Bankman-Fried has been detained at the Metropolitan
Detention Center in Brooklyn since August 2023, when Kaplan
revoked his bail after finding he likely tampered with witnesses
at least twice.
Wearing a tan short-sleeve jail t-shirt, Bankman-Fried was
led into the courtroom by members of the U.S. Marshals Service
before the hearing started. His parents, Stanford University law
professors Joseph Bankman and Barbara Fried, arrived at the
federal courthouse earlier.
'PROMISE OF FALSE HOPE'
A Massachusetts Institute of Technology graduate,
Bankman-Fried rode a boom in the values of bitcoin and other
digital assets to a net worth of $26 billion, according to
Forbes magazine, before he turned 30.
Bankman-Fried became known for his mop of unkempt curly hair
and commitment to a movement known as effective altruism, which
encourages talented young people to focus on earning money and
giving it away to worthy causes.
He was one of the biggest contributors to Democratic
candidates and causes ahead of the 2022 U.S. midterm elections.
But prosecutors say the responsible image he cultivated
concealed his years-long embezzlement of customer funds.
At trial, three of his former close associates testified
that he directed them to use FTX customer funds to plug losses
at Alameda Research.
Bankman-Fried testified in his own defense that he made
mistakes such as not implementing a risk management team, but
denied he intended to defraud anyone or steal customers' money.

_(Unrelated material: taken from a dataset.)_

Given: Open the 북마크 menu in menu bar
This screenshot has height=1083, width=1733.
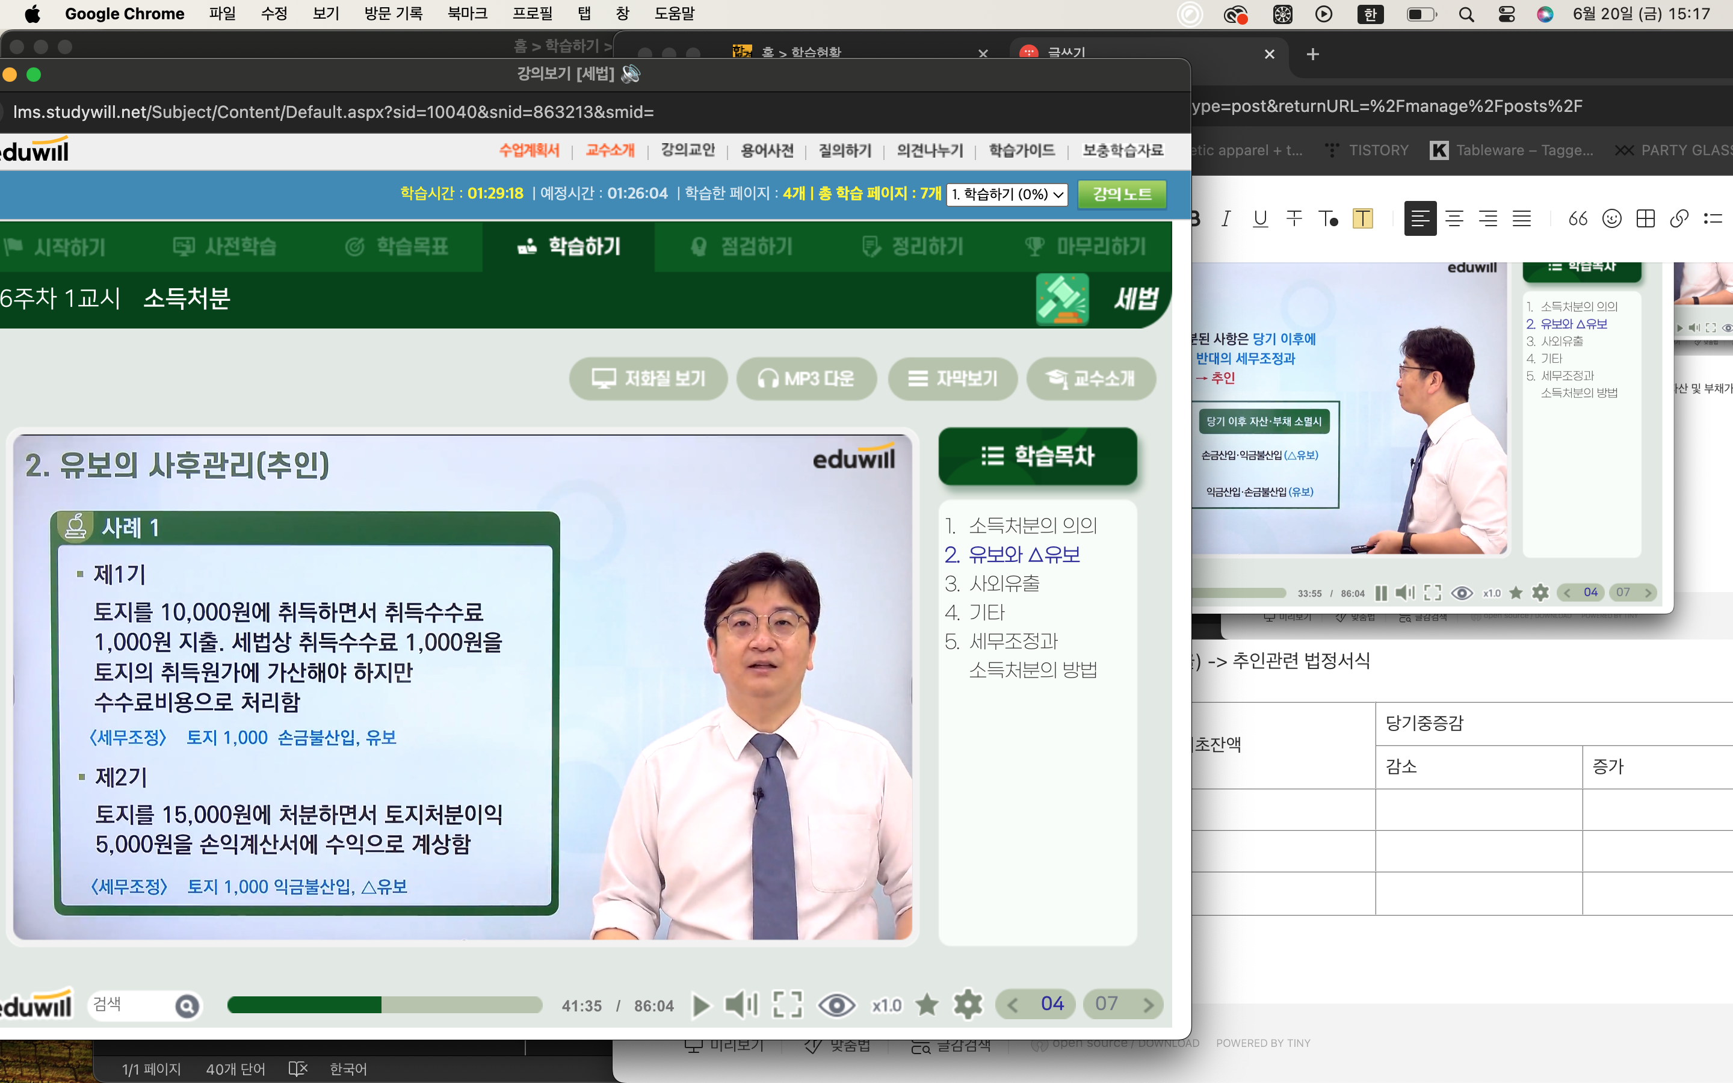Looking at the screenshot, I should (x=467, y=14).
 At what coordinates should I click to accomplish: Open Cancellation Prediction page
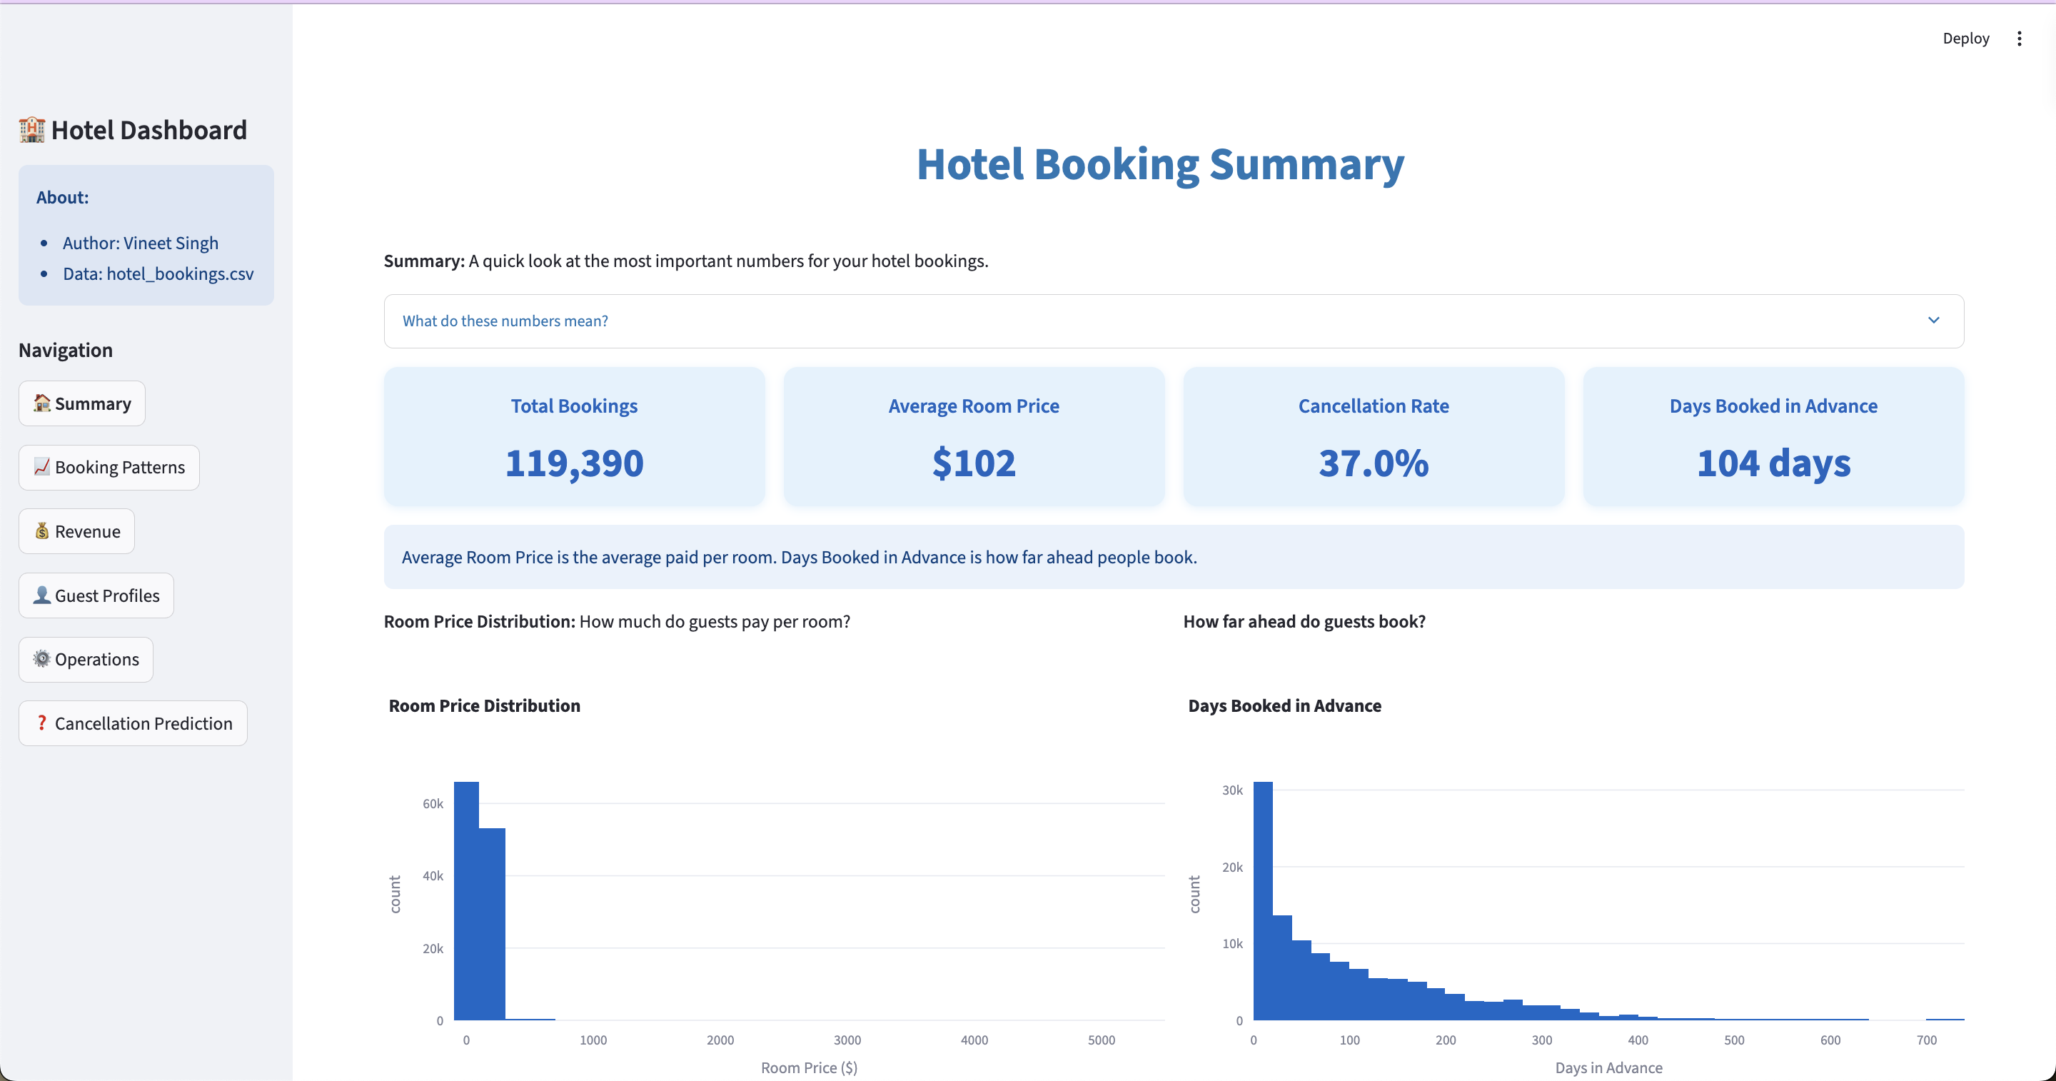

In their sentencing memorandum, prosecutors said
Bankman-Fried could commit fraud again if released at a young
age.
They pointed to his personal writings in the weeks following
FTX's collapse, in which he mused about options for restoring
his image such as "come out against the woke agenda" or pushing
the idea that "SBF died for our sins."
"It is realistic that he will settle on a narrative, lean
into it, and convince other people to part with their money
based on lies and the promise of false hope," prosecutors wrote.